The issue I have with the reopening is that folks aren't wearing masks. I am appalled by this - I cringe when I do my curbside grocery pickup and see all the people going in/out, brushing up against each other, 75% without masks. To me - a mask is a symbol of a person that has greater love for anyone than himself.
Yes, although I'm medical and understand that a mask protects the other person most, I still feel like my mask offers me a little protection against those carriers carelessly spreading the virus. Maybe minimal, but it's a small barrier between me and them.

I want to go up to the mask wearers the way I do our military in uniform and thank them for their service to our country and their love for others.
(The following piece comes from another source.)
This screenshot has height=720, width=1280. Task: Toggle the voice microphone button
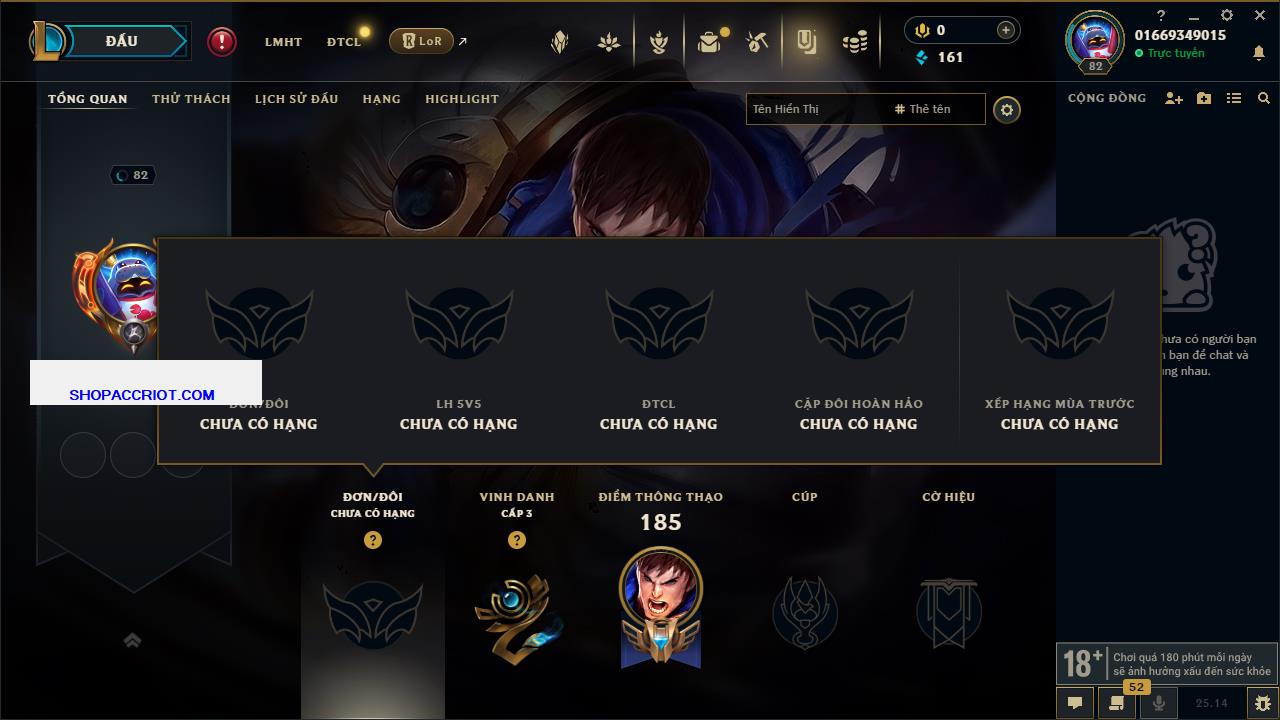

I admit, I'm selfish. I want to see those precious grandbabies of mine grow up. I want to see my elderly mother live another 10 years and not go down as a statistic in this pandemic. To me - a short term interruption to our "normal" is a small price to pay for a quicker and safer re-entry back to a new normal of the life we obviously so loved and miss.
We, Americans, are an arrogant nation. We don't want anyone else telling us what we can and can't do - even if it's for our own safety and good health. We scream that we relish our freedom, but flaunt that freedom in ways that jeopardize our own lives and those of others. And of those we love.

I'll go back to my corner again now

Yes, it has been indeed eye opening as to where folks are on the spectrum of empathy for others that have nothing to do with ourselves (the difference between animals and humans MOO), notwithstanding direct affect one can have on another and discounting due to more value being put on individual freedoms perhaps. Indeed, we all have different value systems and I'm sure many have found that their close friends have different value systems than their own.
 
IDK, but a few ago, I started noticing media in developed countries promoting reopening their societies. Now, I understand that most societies cannot put the energy and expense behind contact-tracing, massive testing that S. Korea has. Apart from societal differences, the population #s, govt structure and govt finances are an issue.
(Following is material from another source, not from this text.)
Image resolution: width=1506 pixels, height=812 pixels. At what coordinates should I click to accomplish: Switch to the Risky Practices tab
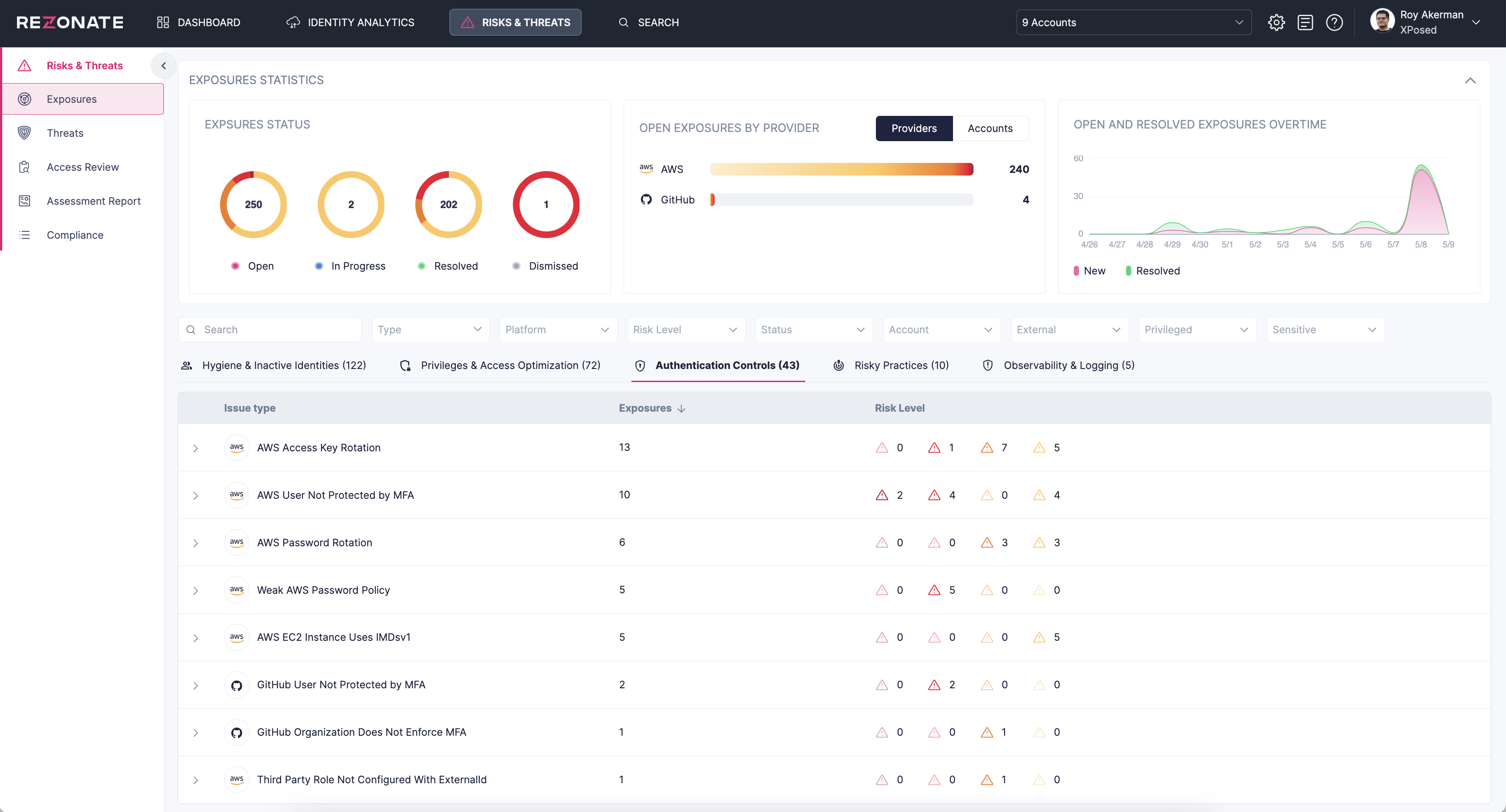point(900,365)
I am very sad that so many poor and old will die. But, that has always been the case during epidemics.

During the Black Plague in Europe --

  • Flight was the chief recourse of those who could afford it or arrange it. The rich fled to their country places like Boccaccio’s young patricians of Florence, who settled in a pastoral palace “removed on every side from the roads” with “wells of cool water and vaults of rare wines.” The urban poor died in their burrows, “and only the stench of their bodies informed neighbors of their death.” That the poor were more heavily afflicted than the rich was clearly remarked at the time, in the north as in the south. A Scottish chronicler, John of Fordun, stated flatly that the pest “attacked especially the meaner sort and common people—seldom the magnates.” Simon de Covino of Montpellier made the same observation. He ascribed it to the misery and want and hard lives that made the poor more susceptible,
Tuchman, Barbara. A Distant Mirror. Random House Publishing Group.

Of course, here we can add the willingness of society to help the sick, access to health care, the greed of those who want to reopen when they can afford to pay workers for some time.
I don't think it is greed for companies to want to reopen but survival. Virgin Australia and many other companies are going bust despite being fronted by very rich people. These companies often have shareholders that they have to answer to and businesses cannot afford to pay employees for doing nothing unless the government foots the bill, or 80% of it like the UK. Even then there will only be so long that government help can continue to do that.